** AIM OF THE TASK **
In the records below, find the line containing "Instruction: Open the Месяц forecast tab". Output it and every line after it to the end, unchanged, with no pictures.

** EXERCISE INPUT **
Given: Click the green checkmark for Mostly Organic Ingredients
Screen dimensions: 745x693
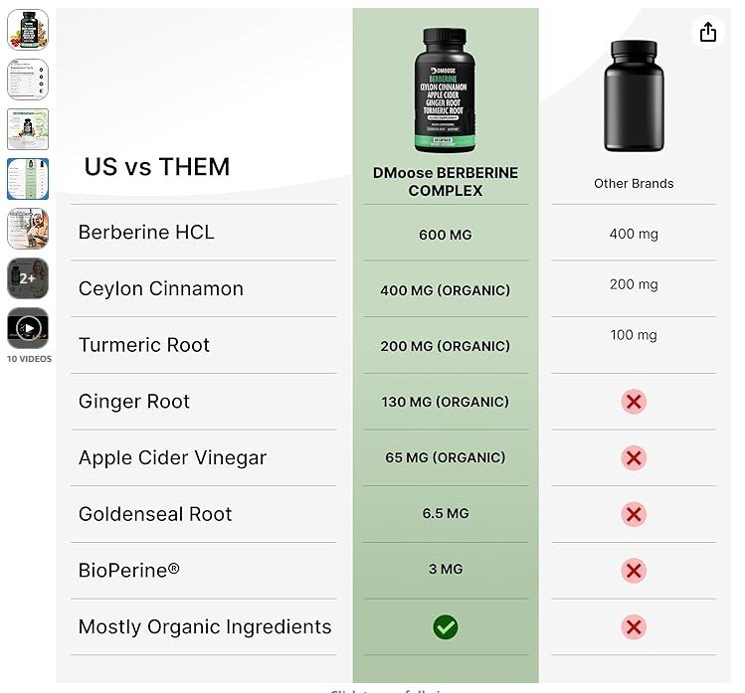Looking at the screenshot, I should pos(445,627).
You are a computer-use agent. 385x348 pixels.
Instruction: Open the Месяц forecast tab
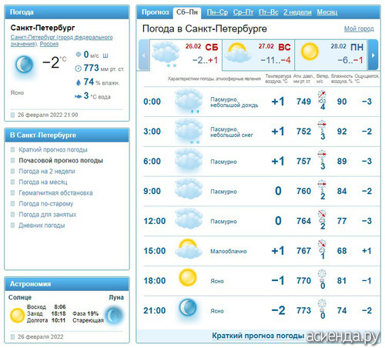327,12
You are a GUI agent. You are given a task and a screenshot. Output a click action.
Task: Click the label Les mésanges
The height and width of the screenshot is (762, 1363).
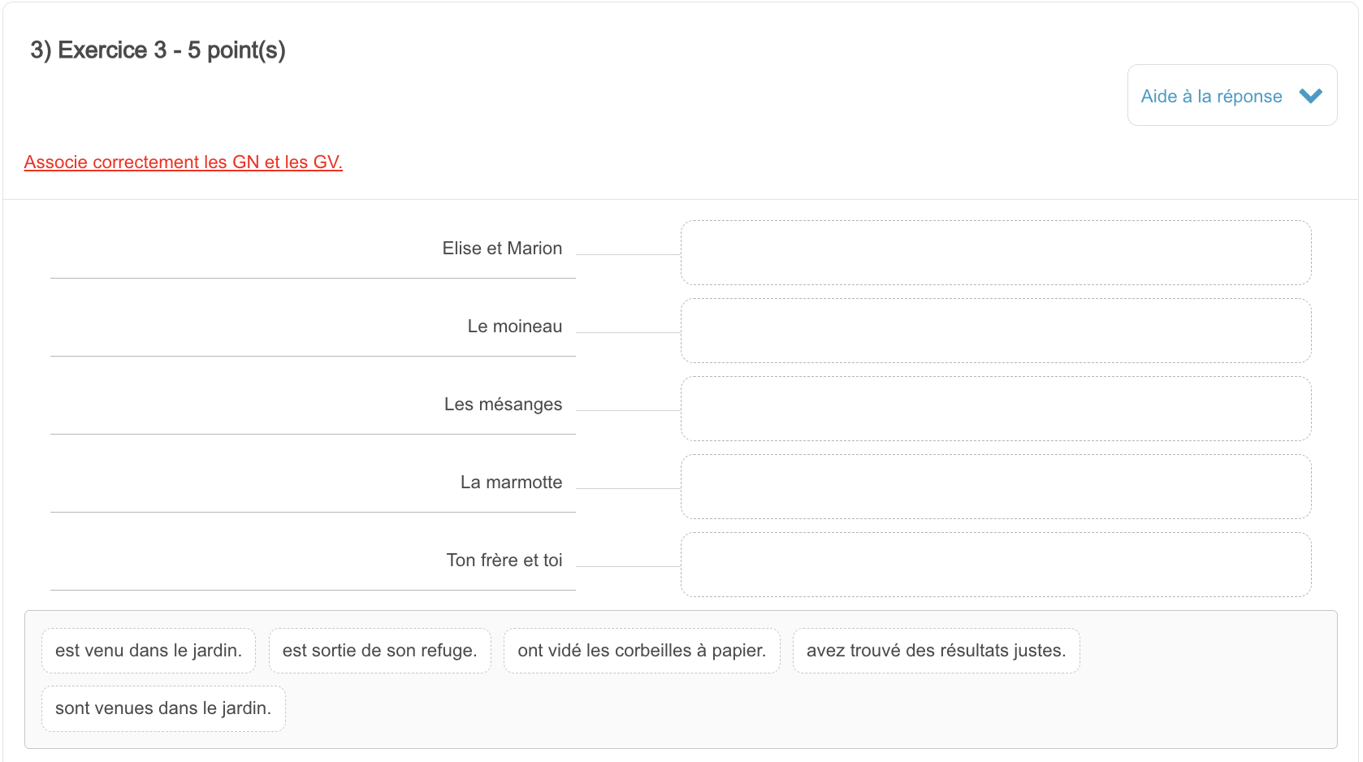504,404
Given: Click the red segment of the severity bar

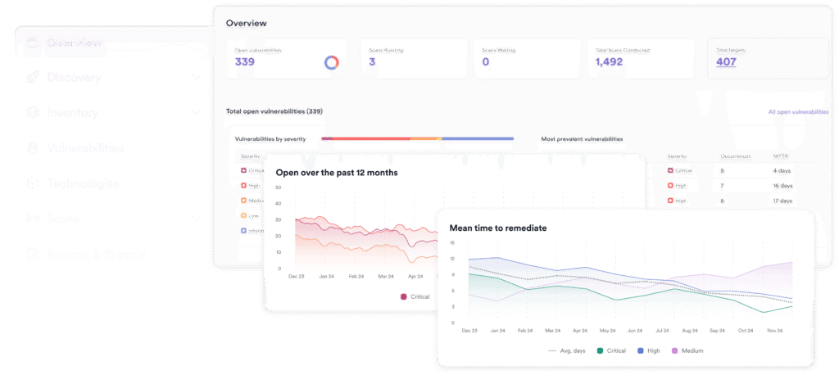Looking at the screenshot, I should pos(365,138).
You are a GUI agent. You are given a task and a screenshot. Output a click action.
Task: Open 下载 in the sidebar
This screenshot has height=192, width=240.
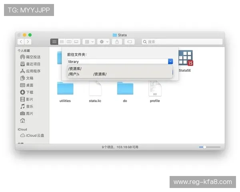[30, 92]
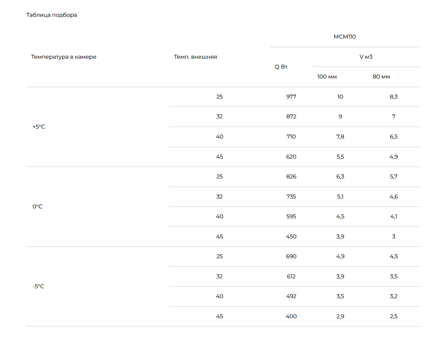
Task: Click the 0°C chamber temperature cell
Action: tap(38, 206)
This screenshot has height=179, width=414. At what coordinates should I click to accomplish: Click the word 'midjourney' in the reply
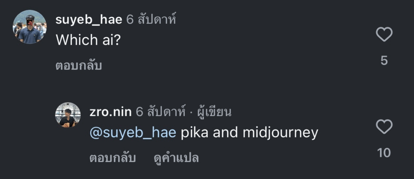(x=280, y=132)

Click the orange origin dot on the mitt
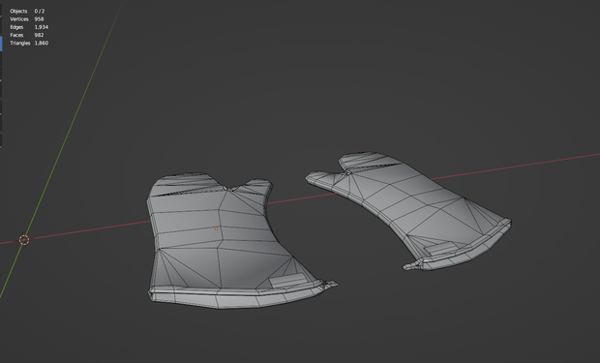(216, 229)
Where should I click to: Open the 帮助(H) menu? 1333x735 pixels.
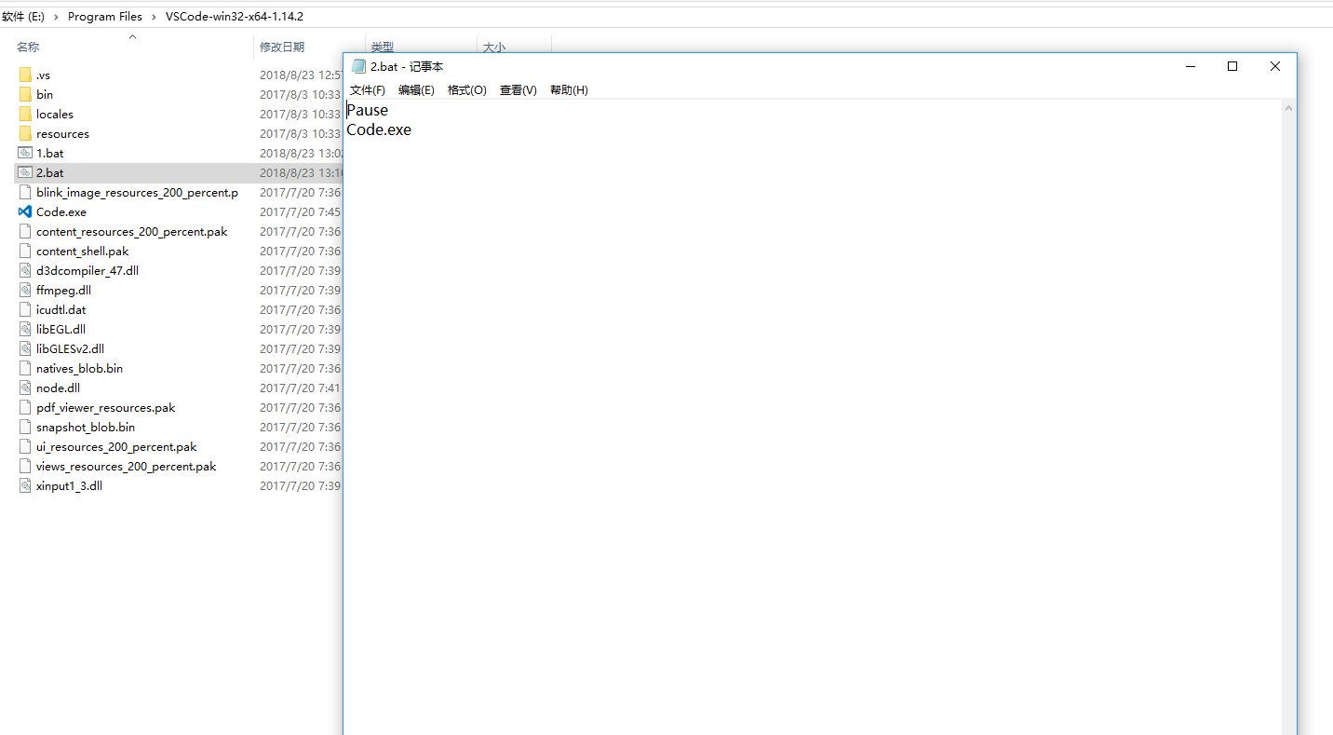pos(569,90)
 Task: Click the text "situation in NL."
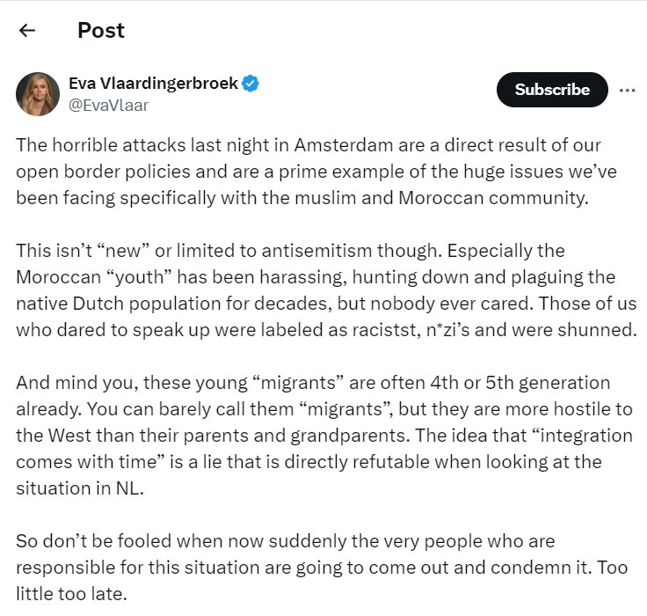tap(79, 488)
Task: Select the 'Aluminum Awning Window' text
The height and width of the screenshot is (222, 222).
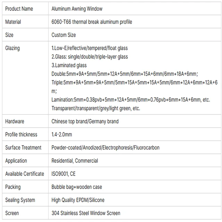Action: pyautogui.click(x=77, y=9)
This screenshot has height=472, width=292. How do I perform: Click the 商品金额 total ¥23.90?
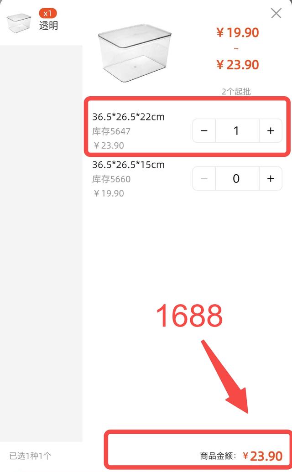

** RESPONSE AREA **
Instruction: Open the Месяц forecast tab
327,12
You are a GUI agent. You are given a task and a screenshot. Output a click action.
Task: Click the label Les mésanges
The height and width of the screenshot is (762, 1363).
504,404
Given: Click the red segment of the severity bar

Looking at the screenshot, I should pos(365,138).
You are a GUI agent. You are given a task and a screenshot. Output a click action.
Task: Open 下载 in the sidebar
This screenshot has height=192, width=240.
[30, 92]
Task: Click the 0°C chamber temperature cell
Action: tap(38, 206)
This screenshot has height=179, width=414. At what coordinates should I click to accomplish: Click the word 'midjourney' in the reply
(x=280, y=132)

Click the orange origin dot on the mitt
(216, 229)
Where should I click to: Open the 帮助(H) menu? 1333x735 pixels.
pos(569,90)
 Task: Click the text "situation in NL."
tap(79, 488)
Task: Select the 'Aluminum Awning Window' text
The height and width of the screenshot is (222, 222).
Action: pyautogui.click(x=77, y=9)
This screenshot has height=472, width=292. How do I perform: Click the 商品金额 total ¥23.90?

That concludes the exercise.